Content starts

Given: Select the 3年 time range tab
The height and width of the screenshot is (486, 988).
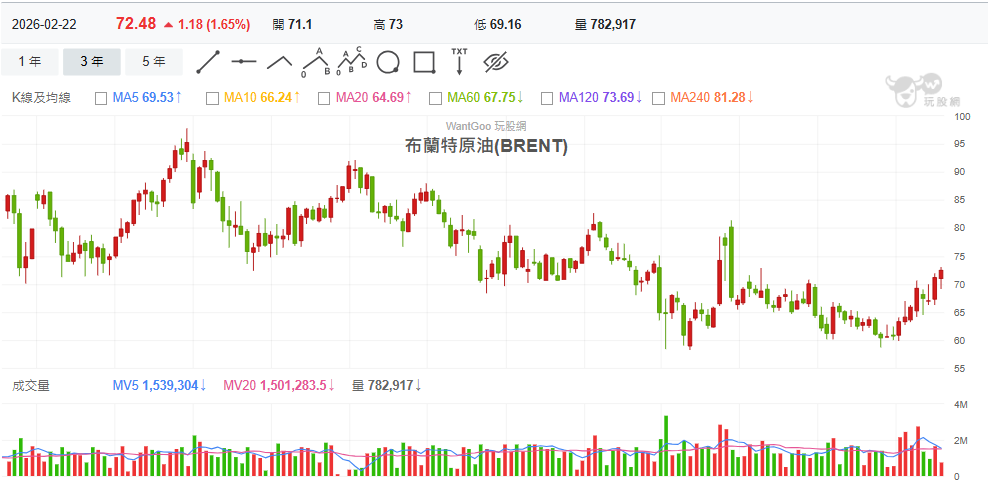Looking at the screenshot, I should pyautogui.click(x=92, y=62).
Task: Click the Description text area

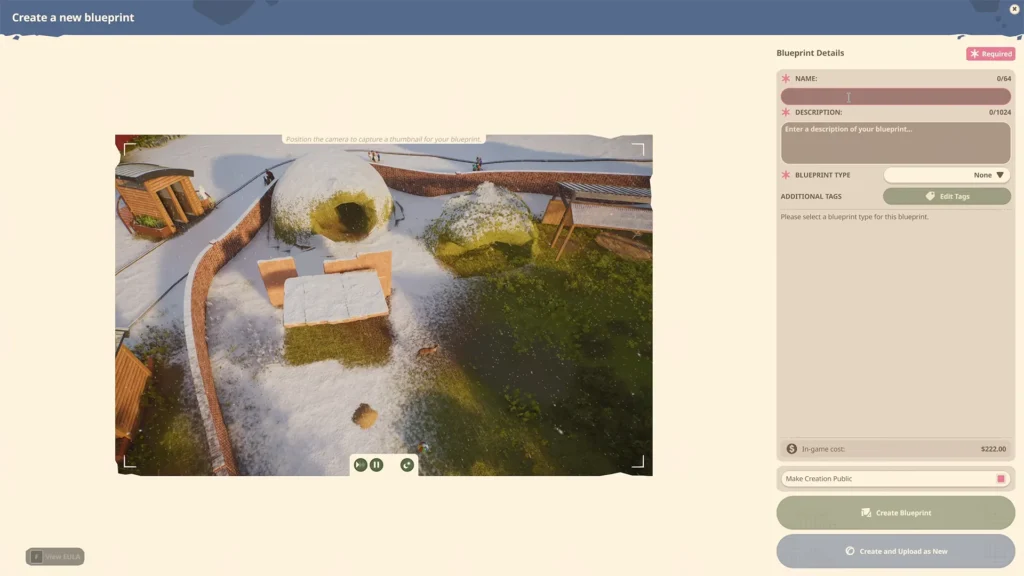Action: pyautogui.click(x=895, y=142)
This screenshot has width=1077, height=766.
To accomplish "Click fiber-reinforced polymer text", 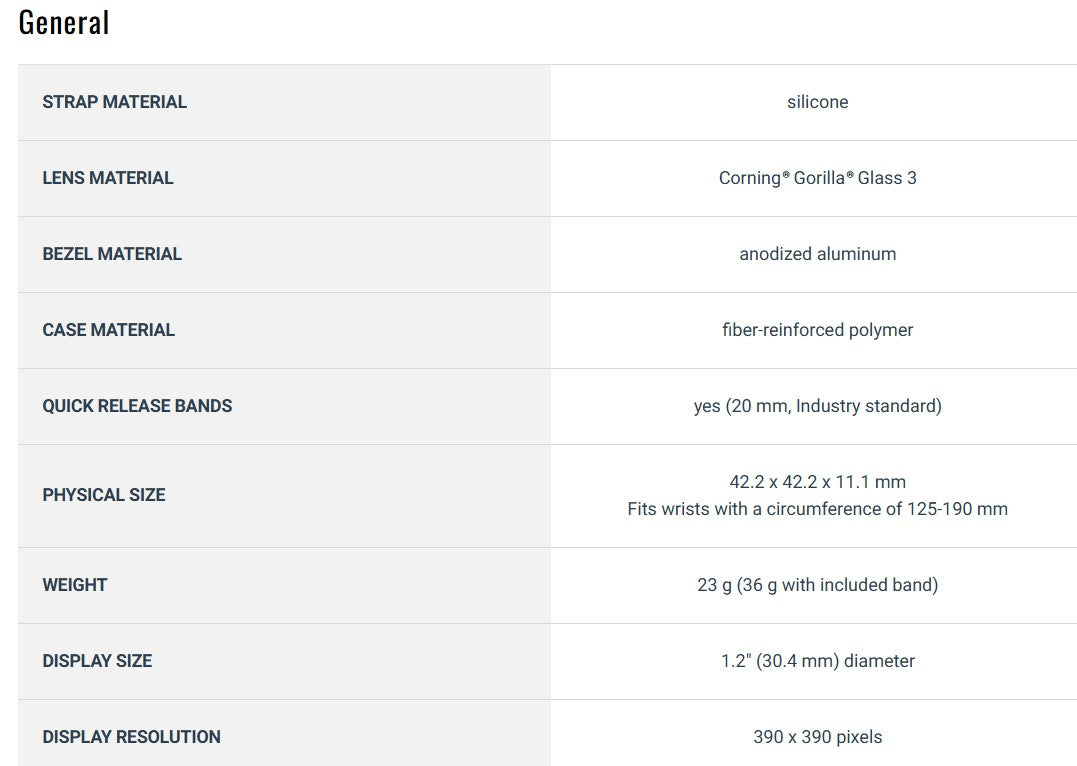I will coord(817,330).
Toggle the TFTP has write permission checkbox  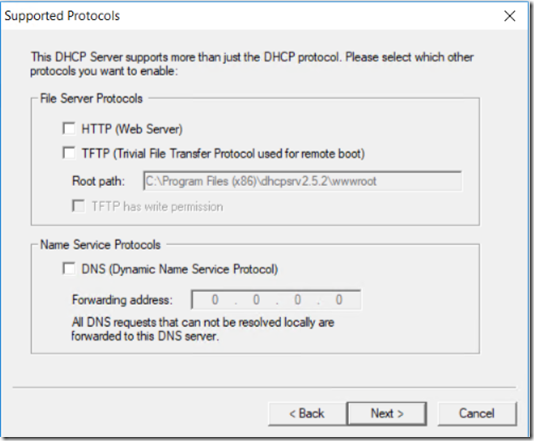point(79,206)
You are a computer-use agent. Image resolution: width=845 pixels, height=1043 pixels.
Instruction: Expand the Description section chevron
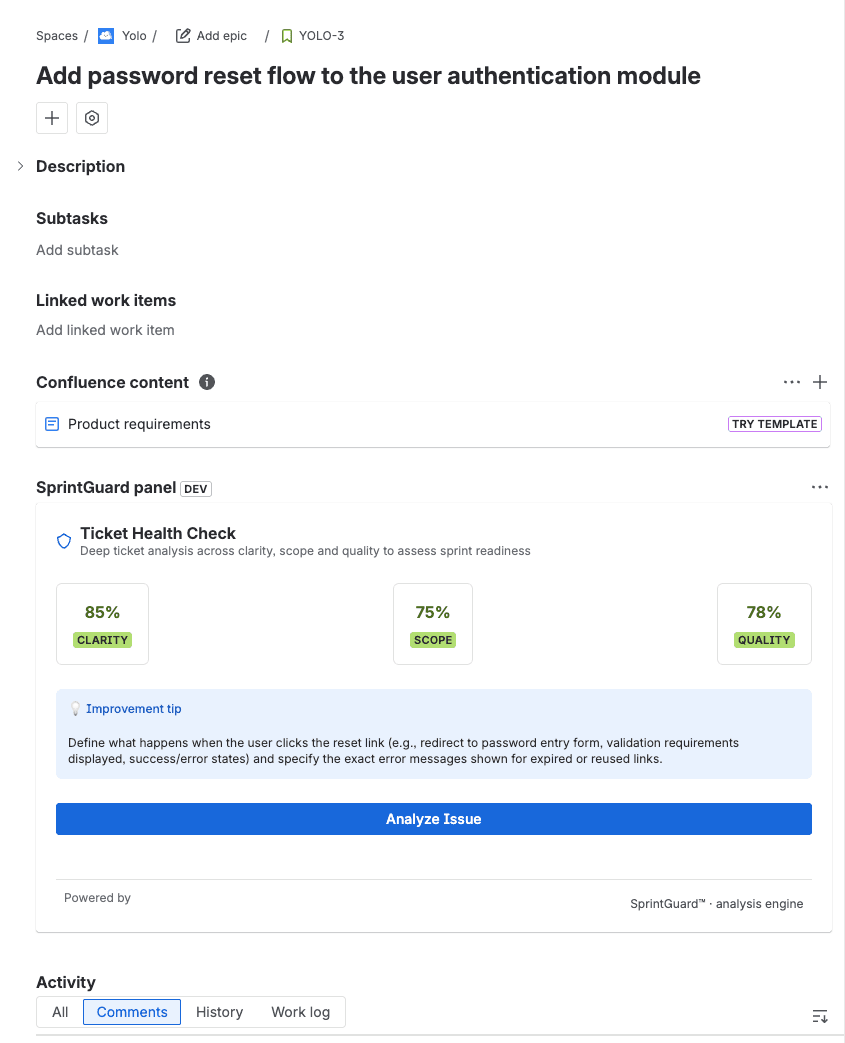[x=20, y=166]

Content ends

**Task brief:** A word-for-word copy of the lines from the one with "You are a computer-use" through the last line of the data above is required, with both end lines included and no pictures.

**Solution to the problem:**
You are a computer-use agent. Image resolution: width=845 pixels, height=1043 pixels.
Instruction: Expand the Description section chevron
[x=20, y=166]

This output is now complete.